Today’s statement puts the weight of America’s computing professionals behind the push for machine-readable government data. It also sends a clear signal to the Executive Branch, and to Congress, that America’s computing professionals stand ready to help realize the full potential of new information technologies in government.

Here are the recommendations in full:

  • Data published by the government should be in formats and approaches that promote analysis and reuse of that data.
  • Data republished by the government that has been received or stored in a machine-readable format (such as as online regulatory filings) should preserve the machine-readability of that data.
  • Information should be posted so as to also be accessible to citizens with limitations and disabilities.
  • Citizens should be able to download complete datasets of regulatory, legislative or other information, or appropriately chosen subsets of that information, when it is published by government.
  • Citizens should be able to directly access government-published datasets using standard methods such as queries via an API (Application Programming Interface).
  • Government bodies publishing data online should always seek to publish using data formats that do not include executable content.
  • Published content should be digitally signed or include attestation of publication/creation date, authenticity, and integrity.

Comments

  1. dgr says:

    Commenting on this post was initially, accidentally, disabled. It has now been re-enabled. Apologies for my error: The floor is now open.

    David

  2. Mitch Golden says:

    This is a continuation of a comment I made to David in an e-mail. My query was about where the requirement for open formats was in these recommendations.

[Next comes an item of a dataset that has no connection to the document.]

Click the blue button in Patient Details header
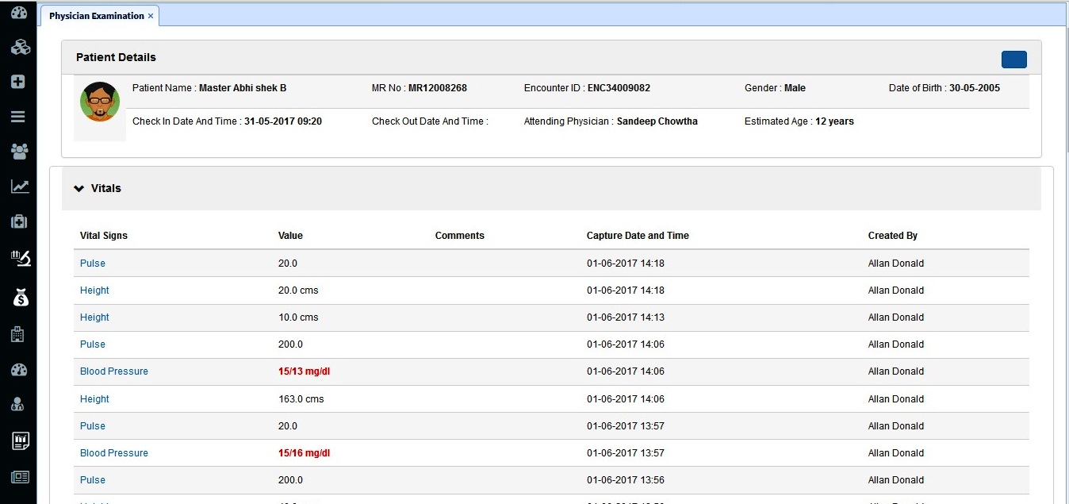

    I guess I confused matters by using the term “non-proprietary” when I should have used the term “open”. (To my definition, none of the MS formats would truly qualify as such, because other than Microsoft’s own code, there are no perfect implementations of, say, Word. That is what was at issue in Massachusetts in 2005.)

    Without going afield on Microsoft, however, I must be missing something. Let’s consider that the government releases data in a format that is clearly not open, one that can only be used with some specific, but widely available, program for which the document structure is not publicly documented and is covered by trade secret or patent protection. Let’s call the program DRDoc. As I go through the recommendations, I don’t see which one this falls afoul of. If I am a government IT employee, trying to follow your recommendations, this is how I would read them:

    –> Data published by the government should be in formats and approaches that promote analysis and reuse of that data.

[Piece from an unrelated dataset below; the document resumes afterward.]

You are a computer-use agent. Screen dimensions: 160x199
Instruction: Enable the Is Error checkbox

    Sure, anyone can get DRDoc and use this data.

    –> Data republished by the government that has been received or stored in a machine-readable format (such as as online regulatory filings) should preserve the machine-readability of that data.

    Sure. The data generally originates in DRDoc anyway.

    –> Information should be posted so as to also be accessible to citizens with limitations and disabilities.

    No problem. DRDoc has a mode for use by blind people.

    –> Citizens should be able to download complete datasets of regulatory, legislative or other information, or appropriately chosen subsets of that information, when it is published by government.

    We have carefully organized our site so that all the DRDoc files stored in the repository are easily locatable, and can be fetched in any group the user desires.

    –> Citizens should be able to directly access government-published datasets using standard methods such as queries via an API (Application Programming Interface).

    We have a nice mySQL front end that allows metadata queries, and returns an HTML page with links to the DRDoc files. These front ends are all machine queryable.

    –> Government bodies publishing data online should always seek to publish using data formats that do not include executable content.

    Sure. The DRDoc files contain no executable content and there are both Mac and PC versions of DRDoc.

    –> Published content should be digitally signed or include attestation of publication/creation date, authenticity, and integrity.

    We download all DRDoc files in encrypted, signed wrapper files.

    So, we’re good to go? And in 20 years when DRDoc no longer supports
    this format and no one else can write a program for it because the spec for the format was never released, are we out of luck?

  3. HaeB says:

    “There’s a political groundswell underway across the country to unlock government information and make it more available to citizens.”

    The above comment by “a systems integrator working on several ['information superhighway'] projects” dates from 1994. (http://bubl.ac.uk/archive/journals/edupage/940714.htm)